I gave someone directions to a theater today
I guess I am a movie director now.
My least favourite hue is purple. It's worse than red and blue combined.
The painter wanted to feel the texture, so he buttered his toast with his fingers.
What do you call a painting by a cat of herself? A self paw-trait.
Did you see the display of still-life art? It was not at all moving.
I was watching a movie when the screen started to emit blue light. Guess this is one of the cons of watching movies on Blue Ray.
Why are artists so temperamental? They have to get into the right frame of mind.
I just beat my friend in a Wild West themed art race!
I was quicker to the draw.
Q: How do Japanese artists bid farewell?
A: Cyan-Nara!
Why did the artist cross the street? To crosshatch to the other side.
I thought the play was frightful but I saw it under particularly unfortunate circumstances - the curtain was up.
Who do you call a pig who can paint like a great artist? Pablo PIGcaso.
They say that she only paints night scenes. Other artists really pale by comparison.
Q: How does an artist fill in a CV?

[Entries taken from a collection]
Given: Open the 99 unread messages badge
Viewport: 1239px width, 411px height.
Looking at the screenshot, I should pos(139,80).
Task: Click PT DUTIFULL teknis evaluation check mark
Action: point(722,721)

- _Direction 1_:
In the art jokes, what does the painter use to butter his toast?
- _Direction 2_:
Quote the art jokes between "I gave someone" and "with his fingers.", inclusive.

- _Exercise solution 1_:
His fingers.

- _Exercise solution 2_:
I gave someone directions to a theater today
I guess I am a movie director now.
My least favourite hue is purple. It's worse than red and blue combined.
The painter wanted to feel the texture, so he buttered his toast with his fingers.